It’s always exciting to take on a new strata landscape maintenance contract because the assumption is that your service will improve on the service of whoever did the site before. The fine print in your contract details exactly what will happen during the ten or twelve months to come.
I love the first visit. You get to walk the entire site and assess the highest priority sections to get hit first. This usually covers main entrances, clubhouses and mailboxes. When the site is especially large, you will have to develop a nice rotation so your service isn’t helter-skelter.
You also get to examine the dirty corners away from the main ‘beauty strip’ areas. Those corners that tend to get skipped or serviced very little. Previous pruning gets examined; and strata member introductions are made. No-go units must also be identified because some home-gardeners don’t want any service in their yards aside from lawn care. This is critical so we can avoid upsetting residents at the very beginning of our contract.
Let’s take a look at what I saw on the first day of a new contract in Surrey.

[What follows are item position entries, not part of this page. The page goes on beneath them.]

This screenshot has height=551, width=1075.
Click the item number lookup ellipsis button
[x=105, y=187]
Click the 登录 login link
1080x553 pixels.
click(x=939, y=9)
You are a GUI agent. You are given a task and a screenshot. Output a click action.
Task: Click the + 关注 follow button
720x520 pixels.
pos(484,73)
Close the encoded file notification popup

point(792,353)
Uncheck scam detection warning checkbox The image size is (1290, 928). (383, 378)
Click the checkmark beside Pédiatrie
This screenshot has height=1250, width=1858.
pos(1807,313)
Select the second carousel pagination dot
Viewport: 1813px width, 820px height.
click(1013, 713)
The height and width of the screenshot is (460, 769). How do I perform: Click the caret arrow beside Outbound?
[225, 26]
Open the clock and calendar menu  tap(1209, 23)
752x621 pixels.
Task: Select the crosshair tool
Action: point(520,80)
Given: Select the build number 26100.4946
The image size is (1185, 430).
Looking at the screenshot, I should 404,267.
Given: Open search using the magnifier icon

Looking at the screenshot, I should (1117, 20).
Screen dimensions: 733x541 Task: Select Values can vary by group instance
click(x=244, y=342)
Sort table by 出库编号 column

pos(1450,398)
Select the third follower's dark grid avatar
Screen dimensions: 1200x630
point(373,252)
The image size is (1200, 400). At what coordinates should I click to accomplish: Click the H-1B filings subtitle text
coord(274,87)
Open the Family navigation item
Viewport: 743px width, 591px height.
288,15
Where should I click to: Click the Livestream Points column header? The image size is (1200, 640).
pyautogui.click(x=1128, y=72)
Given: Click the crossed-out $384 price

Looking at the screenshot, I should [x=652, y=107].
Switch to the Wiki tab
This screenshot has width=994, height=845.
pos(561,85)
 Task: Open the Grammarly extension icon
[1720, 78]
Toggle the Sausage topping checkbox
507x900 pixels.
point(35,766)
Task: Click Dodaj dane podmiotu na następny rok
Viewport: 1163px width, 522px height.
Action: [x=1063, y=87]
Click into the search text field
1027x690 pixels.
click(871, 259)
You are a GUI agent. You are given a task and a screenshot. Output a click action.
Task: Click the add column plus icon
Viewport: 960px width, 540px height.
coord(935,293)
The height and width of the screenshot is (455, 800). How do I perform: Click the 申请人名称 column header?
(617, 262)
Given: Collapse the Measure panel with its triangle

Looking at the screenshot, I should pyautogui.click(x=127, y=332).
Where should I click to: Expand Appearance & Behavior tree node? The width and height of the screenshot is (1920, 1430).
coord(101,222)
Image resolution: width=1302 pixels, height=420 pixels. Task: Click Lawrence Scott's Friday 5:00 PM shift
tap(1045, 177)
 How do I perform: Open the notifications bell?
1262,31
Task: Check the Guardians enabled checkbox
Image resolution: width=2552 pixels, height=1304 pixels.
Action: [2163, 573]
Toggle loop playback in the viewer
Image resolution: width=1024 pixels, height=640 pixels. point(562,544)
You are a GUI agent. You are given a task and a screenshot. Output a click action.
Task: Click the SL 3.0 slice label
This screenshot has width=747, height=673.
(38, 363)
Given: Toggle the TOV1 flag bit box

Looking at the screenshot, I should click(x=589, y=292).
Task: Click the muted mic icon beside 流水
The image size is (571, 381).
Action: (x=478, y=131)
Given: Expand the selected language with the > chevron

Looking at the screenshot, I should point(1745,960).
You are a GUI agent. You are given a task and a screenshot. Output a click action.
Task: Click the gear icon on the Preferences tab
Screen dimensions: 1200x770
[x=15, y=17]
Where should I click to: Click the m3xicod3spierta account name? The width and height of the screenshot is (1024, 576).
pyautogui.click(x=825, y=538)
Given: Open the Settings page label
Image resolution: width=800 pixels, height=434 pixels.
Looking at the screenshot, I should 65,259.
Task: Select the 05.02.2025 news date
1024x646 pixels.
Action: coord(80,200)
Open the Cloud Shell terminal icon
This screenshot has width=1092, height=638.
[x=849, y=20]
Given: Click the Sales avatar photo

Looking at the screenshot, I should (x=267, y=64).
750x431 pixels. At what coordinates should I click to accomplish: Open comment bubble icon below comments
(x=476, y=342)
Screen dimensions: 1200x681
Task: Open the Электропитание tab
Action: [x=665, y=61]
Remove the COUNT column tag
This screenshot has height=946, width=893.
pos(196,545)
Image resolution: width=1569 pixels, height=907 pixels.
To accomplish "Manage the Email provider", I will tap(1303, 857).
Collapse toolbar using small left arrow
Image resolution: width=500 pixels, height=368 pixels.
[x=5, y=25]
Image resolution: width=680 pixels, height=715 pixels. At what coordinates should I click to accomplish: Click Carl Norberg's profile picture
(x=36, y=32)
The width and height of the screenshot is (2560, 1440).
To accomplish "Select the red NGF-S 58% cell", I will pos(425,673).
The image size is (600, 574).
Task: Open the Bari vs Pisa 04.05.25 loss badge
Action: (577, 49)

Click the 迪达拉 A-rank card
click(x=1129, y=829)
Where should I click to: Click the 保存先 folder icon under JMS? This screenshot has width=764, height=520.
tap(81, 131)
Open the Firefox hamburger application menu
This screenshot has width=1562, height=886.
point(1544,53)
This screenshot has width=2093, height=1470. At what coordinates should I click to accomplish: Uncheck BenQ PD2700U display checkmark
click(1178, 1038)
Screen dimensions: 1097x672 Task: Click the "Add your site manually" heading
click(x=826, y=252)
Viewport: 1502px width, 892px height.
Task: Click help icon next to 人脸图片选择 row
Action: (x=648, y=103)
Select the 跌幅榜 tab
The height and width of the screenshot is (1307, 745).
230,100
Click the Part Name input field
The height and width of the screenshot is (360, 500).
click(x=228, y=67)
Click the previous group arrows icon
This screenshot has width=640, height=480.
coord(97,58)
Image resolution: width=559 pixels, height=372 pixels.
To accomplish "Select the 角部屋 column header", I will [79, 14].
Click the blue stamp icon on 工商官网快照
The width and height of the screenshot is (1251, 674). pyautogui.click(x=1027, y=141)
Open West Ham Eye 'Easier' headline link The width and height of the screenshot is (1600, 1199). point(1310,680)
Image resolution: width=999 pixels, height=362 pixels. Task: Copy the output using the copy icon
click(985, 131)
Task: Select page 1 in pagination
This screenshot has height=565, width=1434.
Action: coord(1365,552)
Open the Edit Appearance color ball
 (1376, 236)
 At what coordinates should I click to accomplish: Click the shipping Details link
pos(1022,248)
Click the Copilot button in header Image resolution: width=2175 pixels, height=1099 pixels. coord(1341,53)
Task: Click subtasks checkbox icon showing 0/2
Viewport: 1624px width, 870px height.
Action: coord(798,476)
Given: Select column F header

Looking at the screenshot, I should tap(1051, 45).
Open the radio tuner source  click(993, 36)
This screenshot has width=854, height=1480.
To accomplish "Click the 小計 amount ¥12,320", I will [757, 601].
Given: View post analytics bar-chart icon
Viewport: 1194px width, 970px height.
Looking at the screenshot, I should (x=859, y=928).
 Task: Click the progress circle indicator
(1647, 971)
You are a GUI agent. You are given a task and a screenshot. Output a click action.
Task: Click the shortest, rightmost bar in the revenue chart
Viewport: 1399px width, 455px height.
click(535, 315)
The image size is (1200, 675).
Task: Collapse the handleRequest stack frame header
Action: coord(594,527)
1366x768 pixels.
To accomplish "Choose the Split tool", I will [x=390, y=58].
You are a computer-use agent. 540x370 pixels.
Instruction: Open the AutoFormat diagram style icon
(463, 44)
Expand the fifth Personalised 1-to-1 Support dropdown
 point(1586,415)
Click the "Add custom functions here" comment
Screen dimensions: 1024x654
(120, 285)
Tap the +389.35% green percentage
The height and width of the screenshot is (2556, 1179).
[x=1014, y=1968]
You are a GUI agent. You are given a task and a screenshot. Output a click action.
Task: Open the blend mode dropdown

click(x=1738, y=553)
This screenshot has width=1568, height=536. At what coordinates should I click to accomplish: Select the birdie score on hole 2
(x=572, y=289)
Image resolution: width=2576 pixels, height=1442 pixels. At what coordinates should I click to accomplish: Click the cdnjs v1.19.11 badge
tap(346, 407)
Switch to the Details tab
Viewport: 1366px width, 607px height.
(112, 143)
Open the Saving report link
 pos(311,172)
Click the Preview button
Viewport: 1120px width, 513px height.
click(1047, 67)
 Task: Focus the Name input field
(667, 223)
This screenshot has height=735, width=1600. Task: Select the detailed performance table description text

This is an obvious task. Any leafiness from last fall must be cleaned-up. Dead plants are a huge problem so in January we catalogue them so we can deal with them in spring.
It would be nice to get some plant separation by shearing both the Prunus laurocerasus and Euonymus alatus.
Left unchecked, ivy (Hedera helix) will overwhelm the Euonymus alatus shrub. So I cut it away from the plant and cleared a circle around it. It will require attention periodically so the ivy doesn’t take too many liberties.
This doesn’t work because Nandina domestica doesn’t regenerate from pruning cuts. This plant requires a flush cut. It should send out shoots from the base, assuming it’s not dead.
One quick hand saw cut will eliminate this unwanted branch. We don’t really want branches developing this low, except on very young trees where the branches protect new bark from sun rays.
No man’s land
This is a classic no man’s land zone between units. It receives less attention so it’s weedy and full of garbage. Unless your landscape maintenance contract spells everything out, you can’t discriminate. You must cover the entire site.
This holly was planted by the owners but long-term it will lead to problems because it’s already touching the building. This gets insurance companies very excited. I suggest complete removal and planting something more appropriate and less prickly.
There you have it. Not a bad first day. This site should be looking great twelve months from now.